MATÉRIEL D'EXERCICE |
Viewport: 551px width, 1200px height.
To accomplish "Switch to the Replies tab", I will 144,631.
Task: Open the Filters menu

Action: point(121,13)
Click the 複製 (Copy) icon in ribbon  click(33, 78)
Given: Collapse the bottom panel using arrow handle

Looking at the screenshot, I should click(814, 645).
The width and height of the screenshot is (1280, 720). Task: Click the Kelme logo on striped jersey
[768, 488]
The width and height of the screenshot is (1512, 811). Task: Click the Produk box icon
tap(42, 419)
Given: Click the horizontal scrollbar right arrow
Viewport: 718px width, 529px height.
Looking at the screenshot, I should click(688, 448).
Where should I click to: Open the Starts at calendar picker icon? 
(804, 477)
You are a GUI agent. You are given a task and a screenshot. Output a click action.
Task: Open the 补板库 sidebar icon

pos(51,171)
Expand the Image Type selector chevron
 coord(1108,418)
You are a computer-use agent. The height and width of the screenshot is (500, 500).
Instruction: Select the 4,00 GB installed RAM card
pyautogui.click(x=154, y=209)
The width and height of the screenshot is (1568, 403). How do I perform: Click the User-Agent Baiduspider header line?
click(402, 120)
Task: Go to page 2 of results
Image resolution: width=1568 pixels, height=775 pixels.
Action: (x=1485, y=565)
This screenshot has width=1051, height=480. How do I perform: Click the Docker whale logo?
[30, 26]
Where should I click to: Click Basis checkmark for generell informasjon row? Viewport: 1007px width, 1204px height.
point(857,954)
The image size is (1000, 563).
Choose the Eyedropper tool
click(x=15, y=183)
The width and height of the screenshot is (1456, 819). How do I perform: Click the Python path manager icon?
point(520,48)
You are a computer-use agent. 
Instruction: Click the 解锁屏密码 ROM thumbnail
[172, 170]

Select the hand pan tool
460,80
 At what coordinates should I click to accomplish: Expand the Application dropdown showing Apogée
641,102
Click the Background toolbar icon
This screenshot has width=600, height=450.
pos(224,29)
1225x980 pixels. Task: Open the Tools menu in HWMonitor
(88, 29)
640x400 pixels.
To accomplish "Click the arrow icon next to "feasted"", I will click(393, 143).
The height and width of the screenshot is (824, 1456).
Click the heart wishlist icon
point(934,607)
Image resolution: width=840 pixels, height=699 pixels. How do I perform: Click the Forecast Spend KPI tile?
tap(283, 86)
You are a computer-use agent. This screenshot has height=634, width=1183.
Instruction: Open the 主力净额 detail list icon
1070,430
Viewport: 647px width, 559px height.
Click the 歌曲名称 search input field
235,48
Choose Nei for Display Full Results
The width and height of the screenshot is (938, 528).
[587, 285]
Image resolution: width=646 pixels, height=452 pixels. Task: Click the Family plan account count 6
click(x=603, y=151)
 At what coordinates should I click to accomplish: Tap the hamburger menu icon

CONSIGNE |
Modifiez tout le matériel ci-dessus en remplaçant « Viewport » par « Screen » partout où il figure, sans rien changer d'autre.

SOLUTION |
Screen: 551px width, 1200px height.
To accomplish "Switch to the Replies tab", I will 144,631.
Task: Open the Filters menu

Action: point(121,13)
Click the 複製 (Copy) icon in ribbon  click(33, 78)
Given: Collapse the bottom panel using arrow handle

Looking at the screenshot, I should click(814, 645).
The width and height of the screenshot is (1280, 720). Task: Click the Kelme logo on striped jersey
[768, 488]
The width and height of the screenshot is (1512, 811). Task: Click the Produk box icon
tap(42, 419)
Given: Click the horizontal scrollbar right arrow
Screen: 718px width, 529px height.
Looking at the screenshot, I should click(688, 448).
Where should I click to: Open the Starts at calendar picker icon? 
(804, 477)
You are a GUI agent. You are given a task and a screenshot. Output a click action.
Task: Open the 补板库 sidebar icon

pos(51,171)
Expand the Image Type selector chevron
 coord(1108,418)
You are a computer-use agent. The height and width of the screenshot is (500, 500).
Instruction: Select the 4,00 GB installed RAM card
pyautogui.click(x=154, y=209)
The width and height of the screenshot is (1568, 403). How do I perform: Click the User-Agent Baiduspider header line?
click(402, 120)
Task: Go to page 2 of results
Image resolution: width=1568 pixels, height=775 pixels.
Action: (x=1485, y=565)
This screenshot has width=1051, height=480. How do I perform: Click the Docker whale logo?
[30, 26]
Where should I click to: Click Basis checkmark for generell informasjon row? Screen: 1007px width, 1204px height.
point(857,954)
The image size is (1000, 563).
Choose the Eyedropper tool
click(x=15, y=183)
The width and height of the screenshot is (1456, 819). How do I perform: Click the Python path manager icon?
point(520,48)
You are a computer-use agent. 
Instruction: Click the 解锁屏密码 ROM thumbnail
[172, 170]

Select the hand pan tool
460,80
 At what coordinates should I click to accomplish: Expand the Application dropdown showing Apogée
641,102
Click the Background toolbar icon
This screenshot has width=600, height=450.
pos(224,29)
1225x980 pixels. Task: Open the Tools menu in HWMonitor
(88, 29)
640x400 pixels.
To accomplish "Click the arrow icon next to "feasted"", I will click(393, 143).
The height and width of the screenshot is (824, 1456).
Click the heart wishlist icon
point(934,607)
Image resolution: width=840 pixels, height=699 pixels. How do I perform: Click the Forecast Spend KPI tile?
tap(283, 86)
You are a computer-use agent. This screenshot has height=634, width=1183.
Instruction: Open the 主力净额 detail list icon
1070,430
Screen: 647px width, 559px height.
Click the 歌曲名称 search input field
235,48
Choose Nei for Display Full Results
The width and height of the screenshot is (938, 528).
[587, 285]
Image resolution: width=646 pixels, height=452 pixels. Task: Click the Family plan account count 6
click(x=603, y=151)
 At what coordinates should I click to accomplish: Tap the hamburger menu icon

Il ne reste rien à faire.